Retyping the records exactly, down to the last line, is the whole job.

**** Exercise data ****

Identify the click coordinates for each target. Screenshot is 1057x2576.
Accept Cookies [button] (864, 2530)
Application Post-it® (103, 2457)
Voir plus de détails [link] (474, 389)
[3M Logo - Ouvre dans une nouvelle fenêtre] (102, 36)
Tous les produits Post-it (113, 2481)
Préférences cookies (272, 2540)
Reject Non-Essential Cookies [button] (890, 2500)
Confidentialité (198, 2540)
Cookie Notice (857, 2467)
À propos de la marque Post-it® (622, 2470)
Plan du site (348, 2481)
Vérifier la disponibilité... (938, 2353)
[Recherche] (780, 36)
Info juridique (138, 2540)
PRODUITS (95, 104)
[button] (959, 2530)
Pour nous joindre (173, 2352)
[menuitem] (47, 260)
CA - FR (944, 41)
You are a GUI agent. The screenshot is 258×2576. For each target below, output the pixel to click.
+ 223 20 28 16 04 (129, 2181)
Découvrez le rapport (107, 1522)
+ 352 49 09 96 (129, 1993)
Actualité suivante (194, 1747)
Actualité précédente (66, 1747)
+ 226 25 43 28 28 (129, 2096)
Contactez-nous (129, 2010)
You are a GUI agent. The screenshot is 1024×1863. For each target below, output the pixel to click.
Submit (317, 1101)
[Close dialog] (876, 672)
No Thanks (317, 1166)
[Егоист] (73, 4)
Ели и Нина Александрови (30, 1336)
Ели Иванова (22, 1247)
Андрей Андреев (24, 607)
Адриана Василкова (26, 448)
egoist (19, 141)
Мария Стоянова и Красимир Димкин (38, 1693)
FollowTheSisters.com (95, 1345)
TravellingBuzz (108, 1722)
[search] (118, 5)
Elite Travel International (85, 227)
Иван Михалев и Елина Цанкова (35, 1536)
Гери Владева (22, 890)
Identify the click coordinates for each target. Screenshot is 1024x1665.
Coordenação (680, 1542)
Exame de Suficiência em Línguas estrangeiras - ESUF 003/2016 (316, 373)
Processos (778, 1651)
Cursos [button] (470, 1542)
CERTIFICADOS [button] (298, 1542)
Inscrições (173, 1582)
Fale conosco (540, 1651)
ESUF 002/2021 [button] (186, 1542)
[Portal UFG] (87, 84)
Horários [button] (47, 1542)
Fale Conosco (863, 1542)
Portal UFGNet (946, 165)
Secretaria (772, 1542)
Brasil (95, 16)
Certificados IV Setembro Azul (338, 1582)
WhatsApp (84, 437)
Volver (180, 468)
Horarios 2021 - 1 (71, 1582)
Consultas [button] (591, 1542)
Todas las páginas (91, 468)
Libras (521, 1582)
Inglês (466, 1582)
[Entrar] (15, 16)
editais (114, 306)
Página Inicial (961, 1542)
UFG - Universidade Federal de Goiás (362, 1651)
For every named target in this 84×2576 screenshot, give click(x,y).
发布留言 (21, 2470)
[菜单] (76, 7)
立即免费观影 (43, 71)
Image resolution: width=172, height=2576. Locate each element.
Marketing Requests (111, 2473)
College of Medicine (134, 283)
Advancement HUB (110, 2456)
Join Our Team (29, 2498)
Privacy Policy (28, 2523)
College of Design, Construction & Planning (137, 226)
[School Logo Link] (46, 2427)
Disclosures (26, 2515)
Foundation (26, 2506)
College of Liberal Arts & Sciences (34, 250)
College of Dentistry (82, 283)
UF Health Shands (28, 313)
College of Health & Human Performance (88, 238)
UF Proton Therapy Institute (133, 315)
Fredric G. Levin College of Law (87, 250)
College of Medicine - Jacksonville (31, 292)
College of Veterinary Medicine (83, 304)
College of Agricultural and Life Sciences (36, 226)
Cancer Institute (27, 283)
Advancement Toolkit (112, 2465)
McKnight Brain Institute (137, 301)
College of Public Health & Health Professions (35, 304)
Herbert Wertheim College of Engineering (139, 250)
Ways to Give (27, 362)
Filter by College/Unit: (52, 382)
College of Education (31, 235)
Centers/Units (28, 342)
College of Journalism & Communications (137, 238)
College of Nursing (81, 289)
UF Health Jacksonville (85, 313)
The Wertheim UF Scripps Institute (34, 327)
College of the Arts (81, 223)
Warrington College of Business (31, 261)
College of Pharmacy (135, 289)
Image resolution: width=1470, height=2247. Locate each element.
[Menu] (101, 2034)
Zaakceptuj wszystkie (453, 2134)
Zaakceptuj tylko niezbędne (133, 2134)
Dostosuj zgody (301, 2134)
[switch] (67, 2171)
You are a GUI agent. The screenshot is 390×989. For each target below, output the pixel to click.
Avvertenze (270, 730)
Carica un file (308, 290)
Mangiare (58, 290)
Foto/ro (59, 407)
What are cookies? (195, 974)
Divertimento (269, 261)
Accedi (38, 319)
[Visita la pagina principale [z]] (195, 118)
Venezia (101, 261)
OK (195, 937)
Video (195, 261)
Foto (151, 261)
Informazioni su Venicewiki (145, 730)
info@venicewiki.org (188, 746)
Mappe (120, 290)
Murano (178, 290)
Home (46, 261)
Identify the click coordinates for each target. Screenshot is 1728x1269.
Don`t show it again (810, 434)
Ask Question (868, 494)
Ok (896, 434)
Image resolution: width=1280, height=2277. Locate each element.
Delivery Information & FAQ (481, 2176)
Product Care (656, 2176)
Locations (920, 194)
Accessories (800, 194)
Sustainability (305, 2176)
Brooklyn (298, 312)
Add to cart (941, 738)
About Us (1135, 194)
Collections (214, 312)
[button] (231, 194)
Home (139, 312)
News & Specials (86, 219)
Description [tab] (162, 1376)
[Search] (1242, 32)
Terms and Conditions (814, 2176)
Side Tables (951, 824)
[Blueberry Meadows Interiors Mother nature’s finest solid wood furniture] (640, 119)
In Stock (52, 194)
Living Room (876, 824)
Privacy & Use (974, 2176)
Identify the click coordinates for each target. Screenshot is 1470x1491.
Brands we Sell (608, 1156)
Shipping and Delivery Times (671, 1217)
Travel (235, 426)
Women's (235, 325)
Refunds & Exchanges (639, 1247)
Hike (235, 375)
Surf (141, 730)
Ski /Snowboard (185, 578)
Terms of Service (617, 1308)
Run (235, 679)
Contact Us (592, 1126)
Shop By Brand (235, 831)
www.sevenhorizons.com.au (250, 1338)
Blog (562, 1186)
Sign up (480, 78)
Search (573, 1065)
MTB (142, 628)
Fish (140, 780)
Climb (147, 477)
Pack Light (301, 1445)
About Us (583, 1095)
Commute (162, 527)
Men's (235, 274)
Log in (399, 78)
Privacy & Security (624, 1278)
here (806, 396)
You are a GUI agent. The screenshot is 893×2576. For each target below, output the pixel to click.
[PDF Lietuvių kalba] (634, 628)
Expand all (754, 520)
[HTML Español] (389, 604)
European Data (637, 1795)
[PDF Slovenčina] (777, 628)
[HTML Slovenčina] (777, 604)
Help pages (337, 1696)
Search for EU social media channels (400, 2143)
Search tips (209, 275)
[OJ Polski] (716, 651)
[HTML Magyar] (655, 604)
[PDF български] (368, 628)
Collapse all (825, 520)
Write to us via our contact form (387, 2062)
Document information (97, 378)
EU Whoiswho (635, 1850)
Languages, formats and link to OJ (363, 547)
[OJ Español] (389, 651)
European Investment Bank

****

» Response:
Identify the click coordinates for each target. Screenshot is 1057x2576.
Accept Cookies [button] (864, 2530)
Application Post-it® (103, 2457)
Voir plus de détails [link] (474, 389)
[3M Logo - Ouvre dans une nouvelle fenêtre] (102, 36)
Tous les produits Post-it (113, 2481)
Préférences cookies (272, 2540)
Reject Non-Essential Cookies [button] (890, 2500)
Confidentialité (198, 2540)
Cookie Notice (857, 2467)
À propos de la marque Post-it® (622, 2470)
Plan du site (348, 2481)
Vérifier la disponibilité... (938, 2353)
[Recherche] (780, 36)
Info juridique (138, 2540)
PRODUITS (95, 104)
[button] (959, 2530)
Pour nous joindre (173, 2352)
[menuitem] (47, 260)
CA - FR (944, 41)
You are a GUI agent. The screenshot is 258×2576. For each target below, output the pixel to click.
+ 223 20 28 16 04 (129, 2181)
Découvrez le rapport (107, 1522)
+ 352 49 09 96 (129, 1993)
Actualité suivante (194, 1747)
Actualité précédente (66, 1747)
+ 226 25 43 28 28 (129, 2096)
Contactez-nous (129, 2010)
You are a GUI agent. The screenshot is 1024×1863. For each target below, output the pixel to click.
Submit (317, 1101)
[Close dialog] (876, 672)
No Thanks (317, 1166)
[Егоист] (73, 4)
Ели и Нина Александрови (30, 1336)
Ели Иванова (22, 1247)
Андрей Андреев (24, 607)
Адриана Василкова (26, 448)
egoist (19, 141)
Мария Стоянова и Красимир Димкин (38, 1693)
FollowTheSisters.com (95, 1345)
TravellingBuzz (108, 1722)
[search] (118, 5)
Elite Travel International (85, 227)
Иван Михалев и Елина Цанкова (35, 1536)
Гери Владева (22, 890)
Identify the click coordinates for each target. Screenshot is 1024x1665.
Coordenação (680, 1542)
Exame de Suficiência em Línguas estrangeiras - ESUF 003/2016 (316, 373)
Processos (778, 1651)
Cursos [button] (470, 1542)
CERTIFICADOS [button] (298, 1542)
Inscrições (173, 1582)
Fale conosco (540, 1651)
ESUF 002/2021 [button] (186, 1542)
[Portal UFG] (87, 84)
Horários [button] (47, 1542)
Fale Conosco (863, 1542)
Portal UFGNet (946, 165)
Secretaria (772, 1542)
Brasil (95, 16)
Certificados IV Setembro Azul (338, 1582)
WhatsApp (84, 437)
Volver (180, 468)
Horarios 2021 - 1 (71, 1582)
Consultas [button] (591, 1542)
Todas las páginas (91, 468)
Libras (521, 1582)
Inglês (466, 1582)
[Entrar] (15, 16)
editais (114, 306)
Página Inicial (961, 1542)
UFG - Universidade Federal de Goiás (362, 1651)
For every named target in this 84×2576 screenshot, give click(x,y).
发布留言 (21, 2470)
[菜单] (76, 7)
立即免费观影 (43, 71)
Image resolution: width=172, height=2576. Locate each element.
Marketing Requests (111, 2473)
College of Medicine (134, 283)
Advancement HUB (110, 2456)
Join Our Team (29, 2498)
Privacy Policy (28, 2523)
College of Design, Construction & Planning (137, 226)
[School Logo Link] (46, 2427)
Disclosures (26, 2515)
Foundation (26, 2506)
College of Liberal Arts & Sciences (34, 250)
College of Dentistry (82, 283)
UF Health Shands (28, 313)
College of Health & Human Performance (88, 238)
UF Proton Therapy Institute (133, 315)
Fredric G. Levin College of Law (87, 250)
College of Medicine - Jacksonville (31, 292)
College of Veterinary Medicine (83, 304)
College of Agricultural and Life Sciences (36, 226)
Cancer Institute (27, 283)
Advancement Toolkit (112, 2465)
McKnight Brain Institute (137, 301)
College of Public Health & Health Professions (35, 304)
Herbert Wertheim College of Engineering (139, 250)
Ways to Give (27, 362)
Filter by College/Unit: (52, 382)
College of Education (31, 235)
Centers/Units (28, 342)
College of Journalism & Communications (137, 238)
College of Nursing (81, 289)
UF Health Jacksonville (85, 313)
The Wertheim UF Scripps Institute (34, 327)
College of the Arts (81, 223)
Warrington College of Business (31, 261)
College of Pharmacy (135, 289)
Image resolution: width=1470, height=2247. Locate each element.
[Menu] (101, 2034)
Zaakceptuj wszystkie (453, 2134)
Zaakceptuj tylko niezbędne (133, 2134)
Dostosuj zgody (301, 2134)
[switch] (67, 2171)
You are a GUI agent. The screenshot is 390×989. For each target below, output the pixel to click.
Avvertenze (270, 730)
Carica un file (308, 290)
Mangiare (58, 290)
Foto/ro (59, 407)
What are cookies? (195, 974)
Divertimento (269, 261)
Accedi (38, 319)
[Visita la pagina principale [z]] (195, 118)
Venezia (101, 261)
OK (195, 937)
Video (195, 261)
Foto (151, 261)
Informazioni su Venicewiki (145, 730)
info@venicewiki.org (188, 746)
Mappe (120, 290)
Murano (178, 290)
Home (46, 261)
Identify the click coordinates for each target. Screenshot is 1728x1269.
Don`t show it again (810, 434)
Ask Question (868, 494)
Ok (896, 434)
Image resolution: width=1280, height=2277. Locate each element.
Delivery Information & FAQ (481, 2176)
Product Care (656, 2176)
Locations (920, 194)
Accessories (800, 194)
Sustainability (305, 2176)
Brooklyn (298, 312)
Add to cart (941, 738)
About Us (1135, 194)
Collections (214, 312)
[button] (231, 194)
Home (139, 312)
News & Specials (86, 219)
Description [tab] (162, 1376)
[Search] (1242, 32)
Terms and Conditions (814, 2176)
Side Tables (951, 824)
[Blueberry Meadows Interiors Mother nature’s finest solid wood furniture] (640, 119)
In Stock (52, 194)
Living Room (876, 824)
Privacy & Use (974, 2176)
Identify the click coordinates for each target. Screenshot is 1470x1491.
Brands we Sell (608, 1156)
Shipping and Delivery Times (671, 1217)
Travel (235, 426)
Women's (235, 325)
Refunds & Exchanges (639, 1247)
Hike (235, 375)
Surf (141, 730)
Ski /Snowboard (185, 578)
Terms of Service (617, 1308)
Run (235, 679)
Contact Us (592, 1126)
Shop By Brand (235, 831)
www.sevenhorizons.com.au (250, 1338)
Blog (562, 1186)
Sign up (480, 78)
Search (573, 1065)
MTB (142, 628)
Fish (140, 780)
Climb (147, 477)
Pack Light (301, 1445)
About Us (583, 1095)
Commute (162, 527)
Men's (235, 274)
Log in (399, 78)
Privacy & Security (624, 1278)
here (806, 396)
You are a GUI agent. The screenshot is 893×2576. For each target below, output the pixel to click.
[PDF Lietuvių kalba] (634, 628)
Expand all (754, 520)
[HTML Español] (389, 604)
European Data (637, 1795)
[PDF Slovenčina] (777, 628)
[HTML Slovenčina] (777, 604)
Help pages (337, 1696)
Search for EU social media channels (400, 2143)
Search tips (209, 275)
[OJ Polski] (716, 651)
[HTML Magyar] (655, 604)
[PDF български] (368, 628)
Collapse all (825, 520)
Write to us via our contact form (387, 2062)
Document information (97, 378)
EU Whoiswho (635, 1850)
Languages, formats and link to OJ (363, 547)
[OJ Español] (389, 651)
European Investment Bank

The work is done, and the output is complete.